Sur l’hégémonie hollywoodienne

«Trouverait-on à travers le monde le rêve de l’Amérique sans le cinéma?».

Wim Wenders

On ne peut plus parler d’un système hollywoodien au sens classique. Il est révolu, en effet, le temps des Majors qui façonnaient l’imaginaire contemporain par la standardisation de la production à travers la codification des genres et le fonctionnement du Star system. Comment alors parler d’hégémonie hollywoodienne au moment où le cinéma dominant ne se réfère plus à un centre ? Hollywood a disparu en tant que centre économique et industriel mais il a triomphé en tant que code, en tant que perception du cinéma. D’où la légitimité de parler d’hégémonie, notion plus pertinente que domination.

Cette approche tire également sa pertinence de la réaction même de l’ensemble du système américain : l’Amérique entière a fini par se constituer une vision du monde déterminée en quelque sorte par Hollywood. Nous sommes quasiment dans un processus de vampirisation où le produit a fini par marquer le producteur. On l’a vérifié récemment à l’occasion d’un  événement très médiatisé comme les élections présidentielles ou notamment lors des attaques du 11 septembre quand le regard de l’Amérique s’est tout de suite tourné vers Hollywood. Des films ont vu leur sortie reportée. Des scénaristes ont été invités à des cellules de réflexion commune au Pentagone pour anticiper sur des scénarios d’agression terroriste et des films ont été commandés pour rétablir l’imaginaire américain dans ce qui fut toujours son paradigme de base, à savoir l’image de l’éternelle Amérique conquérante.
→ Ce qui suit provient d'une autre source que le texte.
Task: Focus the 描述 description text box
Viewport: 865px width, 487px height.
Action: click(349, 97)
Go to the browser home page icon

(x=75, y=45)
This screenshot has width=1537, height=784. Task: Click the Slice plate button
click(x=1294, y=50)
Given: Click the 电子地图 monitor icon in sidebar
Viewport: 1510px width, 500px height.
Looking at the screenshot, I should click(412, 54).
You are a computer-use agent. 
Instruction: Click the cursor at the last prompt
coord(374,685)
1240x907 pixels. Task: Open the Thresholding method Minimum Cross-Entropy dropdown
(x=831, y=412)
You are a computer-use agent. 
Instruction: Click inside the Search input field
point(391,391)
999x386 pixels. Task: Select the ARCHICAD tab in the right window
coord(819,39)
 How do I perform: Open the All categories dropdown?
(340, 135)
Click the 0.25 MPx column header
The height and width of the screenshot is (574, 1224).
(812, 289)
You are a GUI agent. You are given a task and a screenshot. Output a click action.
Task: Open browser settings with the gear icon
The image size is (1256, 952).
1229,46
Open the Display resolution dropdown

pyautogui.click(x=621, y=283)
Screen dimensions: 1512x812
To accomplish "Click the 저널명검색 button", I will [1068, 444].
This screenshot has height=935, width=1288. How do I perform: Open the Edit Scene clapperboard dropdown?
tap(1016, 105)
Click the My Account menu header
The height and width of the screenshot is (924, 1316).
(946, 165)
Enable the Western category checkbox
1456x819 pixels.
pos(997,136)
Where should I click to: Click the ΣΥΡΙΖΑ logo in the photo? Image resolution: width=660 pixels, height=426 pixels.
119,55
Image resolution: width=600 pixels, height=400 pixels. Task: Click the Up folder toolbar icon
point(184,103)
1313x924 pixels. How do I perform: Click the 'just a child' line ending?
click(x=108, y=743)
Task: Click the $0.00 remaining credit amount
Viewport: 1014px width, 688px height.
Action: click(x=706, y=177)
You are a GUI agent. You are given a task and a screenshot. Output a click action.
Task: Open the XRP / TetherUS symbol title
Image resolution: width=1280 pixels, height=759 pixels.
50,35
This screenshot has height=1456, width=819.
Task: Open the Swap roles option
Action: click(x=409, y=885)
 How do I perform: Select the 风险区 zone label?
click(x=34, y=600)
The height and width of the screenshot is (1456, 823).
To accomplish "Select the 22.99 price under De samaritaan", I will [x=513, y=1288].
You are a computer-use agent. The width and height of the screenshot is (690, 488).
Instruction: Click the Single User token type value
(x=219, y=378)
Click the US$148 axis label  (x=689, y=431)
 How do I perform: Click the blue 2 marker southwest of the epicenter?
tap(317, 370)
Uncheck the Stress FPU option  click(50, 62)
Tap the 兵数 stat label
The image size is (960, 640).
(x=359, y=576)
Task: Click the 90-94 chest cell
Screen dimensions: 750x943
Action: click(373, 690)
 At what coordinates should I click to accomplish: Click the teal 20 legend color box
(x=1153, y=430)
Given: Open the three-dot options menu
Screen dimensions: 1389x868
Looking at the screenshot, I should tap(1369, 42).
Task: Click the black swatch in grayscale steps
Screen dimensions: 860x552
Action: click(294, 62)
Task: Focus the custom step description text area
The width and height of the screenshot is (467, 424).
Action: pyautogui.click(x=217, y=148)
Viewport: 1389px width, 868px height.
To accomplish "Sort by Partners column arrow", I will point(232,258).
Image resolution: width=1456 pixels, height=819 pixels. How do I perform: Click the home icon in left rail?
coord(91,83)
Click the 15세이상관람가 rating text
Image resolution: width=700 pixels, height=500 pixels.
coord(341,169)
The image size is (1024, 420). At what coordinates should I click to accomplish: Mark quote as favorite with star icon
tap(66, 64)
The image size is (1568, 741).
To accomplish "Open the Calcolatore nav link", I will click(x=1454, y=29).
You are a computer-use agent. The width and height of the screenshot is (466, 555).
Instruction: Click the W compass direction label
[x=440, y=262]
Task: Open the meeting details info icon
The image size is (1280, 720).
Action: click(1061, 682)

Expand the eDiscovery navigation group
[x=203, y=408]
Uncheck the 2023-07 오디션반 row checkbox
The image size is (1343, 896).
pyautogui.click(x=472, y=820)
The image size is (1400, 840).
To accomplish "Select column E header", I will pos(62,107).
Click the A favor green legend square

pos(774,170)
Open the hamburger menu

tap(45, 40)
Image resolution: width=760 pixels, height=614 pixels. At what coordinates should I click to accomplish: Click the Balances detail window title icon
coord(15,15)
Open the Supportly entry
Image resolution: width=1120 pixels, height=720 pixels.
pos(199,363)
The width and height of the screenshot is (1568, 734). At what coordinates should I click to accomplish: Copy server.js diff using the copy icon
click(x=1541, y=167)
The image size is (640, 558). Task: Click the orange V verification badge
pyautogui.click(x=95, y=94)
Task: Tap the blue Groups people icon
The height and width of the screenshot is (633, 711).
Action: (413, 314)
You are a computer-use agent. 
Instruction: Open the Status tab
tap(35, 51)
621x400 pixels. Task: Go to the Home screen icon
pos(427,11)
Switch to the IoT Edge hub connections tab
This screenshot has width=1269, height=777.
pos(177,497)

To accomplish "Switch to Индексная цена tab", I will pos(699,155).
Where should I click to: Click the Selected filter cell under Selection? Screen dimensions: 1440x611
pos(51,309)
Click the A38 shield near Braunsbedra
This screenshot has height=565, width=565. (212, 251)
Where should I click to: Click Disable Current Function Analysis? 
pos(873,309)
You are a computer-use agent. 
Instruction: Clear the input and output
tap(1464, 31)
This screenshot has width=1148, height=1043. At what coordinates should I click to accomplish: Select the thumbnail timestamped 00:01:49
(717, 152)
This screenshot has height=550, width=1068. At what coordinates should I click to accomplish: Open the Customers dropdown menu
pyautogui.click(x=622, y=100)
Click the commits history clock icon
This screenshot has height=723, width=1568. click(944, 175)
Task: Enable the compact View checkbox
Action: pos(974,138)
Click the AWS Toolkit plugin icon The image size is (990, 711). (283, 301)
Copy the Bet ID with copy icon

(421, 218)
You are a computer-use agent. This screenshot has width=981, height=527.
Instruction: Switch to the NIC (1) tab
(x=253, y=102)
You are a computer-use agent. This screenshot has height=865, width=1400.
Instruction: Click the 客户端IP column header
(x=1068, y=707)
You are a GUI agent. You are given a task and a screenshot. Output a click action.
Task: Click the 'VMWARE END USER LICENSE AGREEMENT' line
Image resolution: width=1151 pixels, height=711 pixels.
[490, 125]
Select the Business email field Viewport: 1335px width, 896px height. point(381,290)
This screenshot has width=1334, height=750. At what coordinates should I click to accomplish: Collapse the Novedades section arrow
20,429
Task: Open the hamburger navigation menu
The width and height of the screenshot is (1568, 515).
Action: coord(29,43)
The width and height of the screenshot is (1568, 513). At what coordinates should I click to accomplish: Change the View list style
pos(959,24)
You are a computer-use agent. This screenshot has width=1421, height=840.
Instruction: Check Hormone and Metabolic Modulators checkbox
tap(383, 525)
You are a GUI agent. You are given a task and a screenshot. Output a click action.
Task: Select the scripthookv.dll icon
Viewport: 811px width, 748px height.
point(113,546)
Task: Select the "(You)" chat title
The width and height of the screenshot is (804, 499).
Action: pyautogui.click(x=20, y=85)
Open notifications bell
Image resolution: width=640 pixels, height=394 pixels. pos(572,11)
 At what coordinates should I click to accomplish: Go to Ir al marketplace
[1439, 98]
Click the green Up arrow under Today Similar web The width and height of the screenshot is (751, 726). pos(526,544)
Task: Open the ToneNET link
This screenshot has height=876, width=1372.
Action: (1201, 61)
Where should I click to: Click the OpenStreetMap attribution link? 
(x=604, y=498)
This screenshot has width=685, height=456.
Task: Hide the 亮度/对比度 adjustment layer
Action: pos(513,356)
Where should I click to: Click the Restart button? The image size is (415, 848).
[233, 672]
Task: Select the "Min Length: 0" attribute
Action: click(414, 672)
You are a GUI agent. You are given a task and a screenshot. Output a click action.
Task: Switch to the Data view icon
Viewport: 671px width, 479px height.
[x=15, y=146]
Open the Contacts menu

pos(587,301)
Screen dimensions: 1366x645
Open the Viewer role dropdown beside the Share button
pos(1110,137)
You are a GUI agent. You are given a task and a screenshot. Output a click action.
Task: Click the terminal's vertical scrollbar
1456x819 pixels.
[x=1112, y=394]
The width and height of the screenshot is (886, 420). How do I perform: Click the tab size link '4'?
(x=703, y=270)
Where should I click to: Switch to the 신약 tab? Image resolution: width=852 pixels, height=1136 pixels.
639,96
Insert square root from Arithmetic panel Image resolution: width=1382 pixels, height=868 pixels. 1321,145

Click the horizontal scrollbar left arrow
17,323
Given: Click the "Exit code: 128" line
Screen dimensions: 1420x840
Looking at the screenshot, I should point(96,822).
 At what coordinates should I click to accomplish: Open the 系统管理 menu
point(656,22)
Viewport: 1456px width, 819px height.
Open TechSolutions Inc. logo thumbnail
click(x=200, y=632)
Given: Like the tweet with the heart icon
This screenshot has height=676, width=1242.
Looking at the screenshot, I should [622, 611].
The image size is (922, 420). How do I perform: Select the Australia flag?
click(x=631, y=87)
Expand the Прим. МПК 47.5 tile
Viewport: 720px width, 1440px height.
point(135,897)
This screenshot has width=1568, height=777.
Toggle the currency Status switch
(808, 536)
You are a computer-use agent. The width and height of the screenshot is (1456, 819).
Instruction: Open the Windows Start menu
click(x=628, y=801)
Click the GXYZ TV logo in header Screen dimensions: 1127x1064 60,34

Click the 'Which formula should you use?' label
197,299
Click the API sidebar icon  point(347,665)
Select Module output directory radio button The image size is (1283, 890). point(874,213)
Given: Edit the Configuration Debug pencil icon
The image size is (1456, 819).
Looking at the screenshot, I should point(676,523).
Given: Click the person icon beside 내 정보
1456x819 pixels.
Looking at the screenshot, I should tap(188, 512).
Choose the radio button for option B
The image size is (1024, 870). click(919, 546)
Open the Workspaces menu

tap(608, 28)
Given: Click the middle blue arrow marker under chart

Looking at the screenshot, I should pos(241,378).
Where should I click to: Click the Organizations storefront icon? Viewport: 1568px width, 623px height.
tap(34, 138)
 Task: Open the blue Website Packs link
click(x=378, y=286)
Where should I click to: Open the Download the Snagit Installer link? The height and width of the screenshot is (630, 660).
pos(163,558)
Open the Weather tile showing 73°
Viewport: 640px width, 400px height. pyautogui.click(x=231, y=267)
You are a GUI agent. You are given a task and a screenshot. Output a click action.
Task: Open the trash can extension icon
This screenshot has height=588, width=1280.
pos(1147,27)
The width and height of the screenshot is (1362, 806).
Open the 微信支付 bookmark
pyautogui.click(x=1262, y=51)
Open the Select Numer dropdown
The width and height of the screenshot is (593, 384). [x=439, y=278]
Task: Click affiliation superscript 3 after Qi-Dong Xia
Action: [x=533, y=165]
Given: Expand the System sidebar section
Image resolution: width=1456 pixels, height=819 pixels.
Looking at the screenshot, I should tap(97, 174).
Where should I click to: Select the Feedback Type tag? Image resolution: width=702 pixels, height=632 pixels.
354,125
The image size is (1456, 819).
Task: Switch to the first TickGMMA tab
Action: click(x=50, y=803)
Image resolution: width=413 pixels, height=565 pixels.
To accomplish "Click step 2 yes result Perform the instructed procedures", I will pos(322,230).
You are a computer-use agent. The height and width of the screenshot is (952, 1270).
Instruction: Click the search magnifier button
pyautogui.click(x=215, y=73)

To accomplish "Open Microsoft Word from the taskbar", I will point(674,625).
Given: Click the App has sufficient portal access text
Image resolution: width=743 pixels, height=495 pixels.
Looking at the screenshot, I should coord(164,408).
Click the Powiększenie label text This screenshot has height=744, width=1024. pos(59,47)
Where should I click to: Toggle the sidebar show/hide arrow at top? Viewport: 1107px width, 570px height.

Une démarche, classique dans l’histoire américaine quand des cinéastes voire des intellectuels participent au combat de la nation mais qui est souvent mené d’une manière intelligente. L’effet du miroir jouant sur les contradictions de la société offrant à l’occasion à l’establishment et à l’ensemble de l’élite de formuler une sorte d’autocritique quant à certains aspects du dysfonctionnement du pouvoir au sens large ou dans ses traductions spécifiques : la police, la justice, l’armée, les médias…Le cinéma exerce ainsi une fonction idéologique qui rappelle les fameux appareils idéologiques classiques comme le sont la famille et l’école.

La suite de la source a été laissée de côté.